The research explored the relationship between the ALAD enzyme activity and blood lead levels in Ugandan urban children aged 6-60 months. This age group was selected since it’s known to be more susceptible to even what would be safe levels of Lead than adults.^7,8,10 The adverse effects of exposure to lead on human health are well known. It has also been reported that elevated environmental lead levels usually correlate with blood lead levels in exposed individuals.¹¹ This study found that most individuals sampled (99.5%) had the ALAD1 gene, while (0.05%) carried the ALAD2 gene, which agrees with previous studies.^38,40,41 While ALAD1 individuals are more susceptible to lead toxicity and reduced hematocrit levels, this study’s findings showed the contrary.
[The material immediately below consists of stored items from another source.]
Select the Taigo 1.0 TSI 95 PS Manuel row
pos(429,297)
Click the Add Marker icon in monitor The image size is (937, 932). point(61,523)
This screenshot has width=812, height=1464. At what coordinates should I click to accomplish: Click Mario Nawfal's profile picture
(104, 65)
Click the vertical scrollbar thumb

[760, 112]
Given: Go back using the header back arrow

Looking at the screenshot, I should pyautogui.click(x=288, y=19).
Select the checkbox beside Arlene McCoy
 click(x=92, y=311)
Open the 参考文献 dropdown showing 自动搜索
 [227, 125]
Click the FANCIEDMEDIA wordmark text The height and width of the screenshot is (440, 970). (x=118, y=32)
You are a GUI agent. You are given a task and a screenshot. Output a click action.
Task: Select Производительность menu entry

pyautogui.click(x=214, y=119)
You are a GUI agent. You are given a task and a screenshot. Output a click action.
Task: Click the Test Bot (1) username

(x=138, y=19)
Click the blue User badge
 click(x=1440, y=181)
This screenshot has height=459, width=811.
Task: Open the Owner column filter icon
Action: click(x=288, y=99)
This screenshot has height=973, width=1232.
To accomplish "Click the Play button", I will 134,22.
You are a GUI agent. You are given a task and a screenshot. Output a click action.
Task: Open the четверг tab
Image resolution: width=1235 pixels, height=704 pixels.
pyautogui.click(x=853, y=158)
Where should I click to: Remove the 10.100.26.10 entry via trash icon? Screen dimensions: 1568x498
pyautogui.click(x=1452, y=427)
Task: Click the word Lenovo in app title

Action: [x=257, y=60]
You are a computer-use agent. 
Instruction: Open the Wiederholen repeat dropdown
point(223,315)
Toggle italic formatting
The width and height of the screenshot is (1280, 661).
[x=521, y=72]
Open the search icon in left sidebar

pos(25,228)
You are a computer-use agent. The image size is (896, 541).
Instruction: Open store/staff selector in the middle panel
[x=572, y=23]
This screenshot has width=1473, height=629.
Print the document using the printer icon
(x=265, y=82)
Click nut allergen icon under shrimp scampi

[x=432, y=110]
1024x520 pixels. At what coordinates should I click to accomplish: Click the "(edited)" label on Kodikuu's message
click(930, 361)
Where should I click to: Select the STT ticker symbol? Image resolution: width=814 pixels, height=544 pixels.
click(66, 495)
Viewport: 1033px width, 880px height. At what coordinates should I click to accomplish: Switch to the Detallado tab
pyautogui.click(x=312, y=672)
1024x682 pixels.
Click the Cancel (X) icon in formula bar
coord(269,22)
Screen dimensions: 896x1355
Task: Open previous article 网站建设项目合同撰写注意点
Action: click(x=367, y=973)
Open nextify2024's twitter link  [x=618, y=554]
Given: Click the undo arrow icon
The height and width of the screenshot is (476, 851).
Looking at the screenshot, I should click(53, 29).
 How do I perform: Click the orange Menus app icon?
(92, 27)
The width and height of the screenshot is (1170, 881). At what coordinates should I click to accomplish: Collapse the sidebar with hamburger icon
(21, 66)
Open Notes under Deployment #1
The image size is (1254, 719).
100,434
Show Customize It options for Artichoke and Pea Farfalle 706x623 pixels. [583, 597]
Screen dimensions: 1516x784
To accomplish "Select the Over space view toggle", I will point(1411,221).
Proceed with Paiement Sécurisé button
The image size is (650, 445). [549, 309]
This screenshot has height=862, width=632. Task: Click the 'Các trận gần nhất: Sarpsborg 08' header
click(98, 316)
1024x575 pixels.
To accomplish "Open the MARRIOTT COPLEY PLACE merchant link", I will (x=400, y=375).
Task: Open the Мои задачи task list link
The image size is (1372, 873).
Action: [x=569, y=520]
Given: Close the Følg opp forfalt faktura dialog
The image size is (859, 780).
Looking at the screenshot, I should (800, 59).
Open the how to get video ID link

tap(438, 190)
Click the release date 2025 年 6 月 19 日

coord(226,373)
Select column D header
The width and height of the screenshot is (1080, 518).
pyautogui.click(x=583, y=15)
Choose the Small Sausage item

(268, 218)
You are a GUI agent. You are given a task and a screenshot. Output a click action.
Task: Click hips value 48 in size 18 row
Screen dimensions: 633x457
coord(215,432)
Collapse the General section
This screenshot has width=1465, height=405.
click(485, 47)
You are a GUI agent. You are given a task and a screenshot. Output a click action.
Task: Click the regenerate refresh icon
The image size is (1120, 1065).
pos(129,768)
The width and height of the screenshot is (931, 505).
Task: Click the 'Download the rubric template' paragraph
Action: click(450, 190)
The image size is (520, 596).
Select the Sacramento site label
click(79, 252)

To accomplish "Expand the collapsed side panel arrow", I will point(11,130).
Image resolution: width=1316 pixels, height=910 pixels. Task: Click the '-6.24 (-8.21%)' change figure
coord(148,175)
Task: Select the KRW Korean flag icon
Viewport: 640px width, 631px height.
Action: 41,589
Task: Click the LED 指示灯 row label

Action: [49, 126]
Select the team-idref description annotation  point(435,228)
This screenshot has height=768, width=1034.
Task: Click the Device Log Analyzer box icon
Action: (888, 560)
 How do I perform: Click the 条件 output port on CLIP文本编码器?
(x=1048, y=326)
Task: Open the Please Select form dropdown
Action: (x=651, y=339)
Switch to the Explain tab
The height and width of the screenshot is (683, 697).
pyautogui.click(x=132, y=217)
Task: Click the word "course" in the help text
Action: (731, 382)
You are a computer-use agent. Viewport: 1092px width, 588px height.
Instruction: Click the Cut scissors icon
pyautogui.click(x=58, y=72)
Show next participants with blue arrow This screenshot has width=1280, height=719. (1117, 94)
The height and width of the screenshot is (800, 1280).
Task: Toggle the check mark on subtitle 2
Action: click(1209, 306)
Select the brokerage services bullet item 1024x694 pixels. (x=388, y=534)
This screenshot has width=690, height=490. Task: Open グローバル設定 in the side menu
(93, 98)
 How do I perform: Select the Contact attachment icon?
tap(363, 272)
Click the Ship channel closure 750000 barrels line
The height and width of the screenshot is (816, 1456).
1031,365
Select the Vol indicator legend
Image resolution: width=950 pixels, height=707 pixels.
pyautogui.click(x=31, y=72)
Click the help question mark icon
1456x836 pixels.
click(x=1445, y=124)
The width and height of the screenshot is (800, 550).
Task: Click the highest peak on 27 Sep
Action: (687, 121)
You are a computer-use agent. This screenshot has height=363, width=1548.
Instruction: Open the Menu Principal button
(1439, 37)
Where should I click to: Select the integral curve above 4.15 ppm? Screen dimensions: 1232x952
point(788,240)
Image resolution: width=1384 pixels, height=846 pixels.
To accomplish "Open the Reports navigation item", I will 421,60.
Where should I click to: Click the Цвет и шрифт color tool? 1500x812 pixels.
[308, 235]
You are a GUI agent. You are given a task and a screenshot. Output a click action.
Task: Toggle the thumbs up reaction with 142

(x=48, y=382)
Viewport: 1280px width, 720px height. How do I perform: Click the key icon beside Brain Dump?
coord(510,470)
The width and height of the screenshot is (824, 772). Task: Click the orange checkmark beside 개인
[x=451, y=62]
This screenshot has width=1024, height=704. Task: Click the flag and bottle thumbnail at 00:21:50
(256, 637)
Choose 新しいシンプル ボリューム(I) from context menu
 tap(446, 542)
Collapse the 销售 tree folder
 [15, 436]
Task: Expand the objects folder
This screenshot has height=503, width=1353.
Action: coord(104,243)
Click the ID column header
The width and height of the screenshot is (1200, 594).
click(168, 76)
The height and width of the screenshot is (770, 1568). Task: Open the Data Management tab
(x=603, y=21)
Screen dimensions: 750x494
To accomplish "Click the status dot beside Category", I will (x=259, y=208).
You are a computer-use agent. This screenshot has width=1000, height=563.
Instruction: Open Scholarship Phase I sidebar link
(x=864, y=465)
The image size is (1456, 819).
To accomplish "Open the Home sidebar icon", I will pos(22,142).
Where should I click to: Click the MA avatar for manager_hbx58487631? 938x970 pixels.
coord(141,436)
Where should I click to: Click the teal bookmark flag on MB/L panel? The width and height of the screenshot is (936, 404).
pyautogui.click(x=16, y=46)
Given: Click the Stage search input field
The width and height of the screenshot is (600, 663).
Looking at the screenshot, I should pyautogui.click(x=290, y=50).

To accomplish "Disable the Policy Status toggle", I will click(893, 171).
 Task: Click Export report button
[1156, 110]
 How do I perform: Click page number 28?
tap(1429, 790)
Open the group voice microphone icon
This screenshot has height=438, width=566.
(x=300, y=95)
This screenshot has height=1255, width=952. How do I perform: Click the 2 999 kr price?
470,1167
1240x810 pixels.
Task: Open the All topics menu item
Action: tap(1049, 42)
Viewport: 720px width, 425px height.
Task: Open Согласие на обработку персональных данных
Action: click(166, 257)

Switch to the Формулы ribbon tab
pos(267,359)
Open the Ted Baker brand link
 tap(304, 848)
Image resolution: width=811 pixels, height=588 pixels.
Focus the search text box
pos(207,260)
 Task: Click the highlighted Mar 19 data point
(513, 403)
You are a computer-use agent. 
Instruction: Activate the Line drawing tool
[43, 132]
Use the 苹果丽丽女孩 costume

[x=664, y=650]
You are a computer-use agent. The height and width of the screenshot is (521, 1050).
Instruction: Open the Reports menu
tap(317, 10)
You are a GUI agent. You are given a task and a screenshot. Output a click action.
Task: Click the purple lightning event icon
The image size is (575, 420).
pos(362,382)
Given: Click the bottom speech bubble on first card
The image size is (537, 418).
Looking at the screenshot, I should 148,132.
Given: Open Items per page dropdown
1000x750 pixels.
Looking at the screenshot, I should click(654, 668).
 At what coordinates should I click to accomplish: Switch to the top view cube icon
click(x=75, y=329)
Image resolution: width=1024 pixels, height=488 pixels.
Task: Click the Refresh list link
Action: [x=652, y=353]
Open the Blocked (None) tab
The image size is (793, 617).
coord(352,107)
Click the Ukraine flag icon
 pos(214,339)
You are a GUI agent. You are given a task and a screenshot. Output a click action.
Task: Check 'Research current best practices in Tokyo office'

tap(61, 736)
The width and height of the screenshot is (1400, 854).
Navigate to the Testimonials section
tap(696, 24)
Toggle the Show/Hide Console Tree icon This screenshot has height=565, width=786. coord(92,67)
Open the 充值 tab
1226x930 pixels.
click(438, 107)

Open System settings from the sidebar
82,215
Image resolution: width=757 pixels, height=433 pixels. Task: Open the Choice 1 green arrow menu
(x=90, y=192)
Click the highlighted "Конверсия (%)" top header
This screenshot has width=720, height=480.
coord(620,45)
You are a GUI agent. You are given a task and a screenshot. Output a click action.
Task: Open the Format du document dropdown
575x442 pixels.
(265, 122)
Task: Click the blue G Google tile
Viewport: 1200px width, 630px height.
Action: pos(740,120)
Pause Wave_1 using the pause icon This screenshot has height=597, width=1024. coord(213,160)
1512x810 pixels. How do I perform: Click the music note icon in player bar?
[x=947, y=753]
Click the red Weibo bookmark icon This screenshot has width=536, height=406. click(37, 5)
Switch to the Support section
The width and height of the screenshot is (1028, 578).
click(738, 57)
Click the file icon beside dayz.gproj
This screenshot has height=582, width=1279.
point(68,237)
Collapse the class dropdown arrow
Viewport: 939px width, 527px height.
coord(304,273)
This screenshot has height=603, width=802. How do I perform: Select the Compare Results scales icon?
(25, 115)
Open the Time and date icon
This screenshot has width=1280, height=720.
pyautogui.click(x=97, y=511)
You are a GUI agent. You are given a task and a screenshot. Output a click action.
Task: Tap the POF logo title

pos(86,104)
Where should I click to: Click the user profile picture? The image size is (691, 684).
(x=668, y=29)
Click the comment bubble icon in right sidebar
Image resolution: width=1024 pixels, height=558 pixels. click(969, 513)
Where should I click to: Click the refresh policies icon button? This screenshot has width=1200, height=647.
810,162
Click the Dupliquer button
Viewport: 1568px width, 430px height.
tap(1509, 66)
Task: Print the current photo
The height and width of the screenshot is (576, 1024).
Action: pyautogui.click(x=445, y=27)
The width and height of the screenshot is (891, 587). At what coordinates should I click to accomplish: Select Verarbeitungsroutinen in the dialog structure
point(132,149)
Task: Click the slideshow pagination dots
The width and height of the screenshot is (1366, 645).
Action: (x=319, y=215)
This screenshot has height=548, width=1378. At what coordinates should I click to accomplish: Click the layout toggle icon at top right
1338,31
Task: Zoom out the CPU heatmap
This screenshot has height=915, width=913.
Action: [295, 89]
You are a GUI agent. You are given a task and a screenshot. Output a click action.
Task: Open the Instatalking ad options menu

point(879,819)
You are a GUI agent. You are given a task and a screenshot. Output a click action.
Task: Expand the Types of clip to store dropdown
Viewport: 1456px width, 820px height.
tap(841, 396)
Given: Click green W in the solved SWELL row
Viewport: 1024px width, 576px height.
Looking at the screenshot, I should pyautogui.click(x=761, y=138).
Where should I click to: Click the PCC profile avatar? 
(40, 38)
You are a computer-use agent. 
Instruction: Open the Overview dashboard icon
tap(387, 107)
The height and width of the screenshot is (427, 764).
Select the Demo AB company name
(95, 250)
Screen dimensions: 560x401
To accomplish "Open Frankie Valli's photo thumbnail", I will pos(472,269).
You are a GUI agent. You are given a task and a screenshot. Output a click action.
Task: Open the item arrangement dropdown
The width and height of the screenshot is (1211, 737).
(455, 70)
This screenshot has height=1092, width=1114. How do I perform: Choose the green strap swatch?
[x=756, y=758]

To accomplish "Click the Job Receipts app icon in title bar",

This could be due the low lead exposure, environmental stimulation of red blood cell production, or other physiological factors. ALAD2 individuals exhibited higher blood lead levels than ALAD1, this could have been due to altered exposure to body dynamics. In times of prolonged lead exposure, and because of higher lead–binding affinity, ALAD2 variants tend to exhibit increased accumulation of lead in the red blood cells hence effectively elevating total blood lead levels.⁴² Since ALAD2 binds lead more tightly, more lead may remain detectable in blood compared to ALAD1 individuals where lead is rapidly distributed into soft tissue and bones. Additionally, during bone turnover especially in growth spurts in children, lead stored in bones is easily released into the bloodstream.⁴³ In ALAD2 individuals, released lead binds ALAD2 enzymes more readily, hence, the levels of available blood lead may potentially increase compared to counterparts with ALAD1 where less lead binds to the red blood cells. Furthermore, in times of recent or acute exposure, ALAD2 individuals tend to temporarily show elevated lead levels due to efficient lead binding and a slower rate of lead excretion via urine and feces as compared to ALAD1 individuals.^44,45 The elevated hematocrit levels in the ALAD2 individual who is anemic, could be associated with elevated stress and hemolysis which could potentially affect hemoglobin production or even damage to the existing red blood cell, leading to the paradoxical scenario of low Hb observed. Elevated hematocrit levels could also increase red cell production particularly if the individual was dehydrated or had had low plasma volume and this potentially concentrates red blood cells.

Conclusion

The study also highlights that the ALAD genotype is significantly linked to Hb levels, ALAD enzyme activity, and blood lead levels, with individuals carrying the ALAD2-2 gene showing higher lead levels compared to those with ALAD1-2 and ALAD1-1 genes. This underscores the significance of ALAD polymorphism in altering how the body processes lead and suggests the need for more extensive research involving a larger population in Uganda to gain a deeper understanding of how ALAD gene variations impact lead toxicity.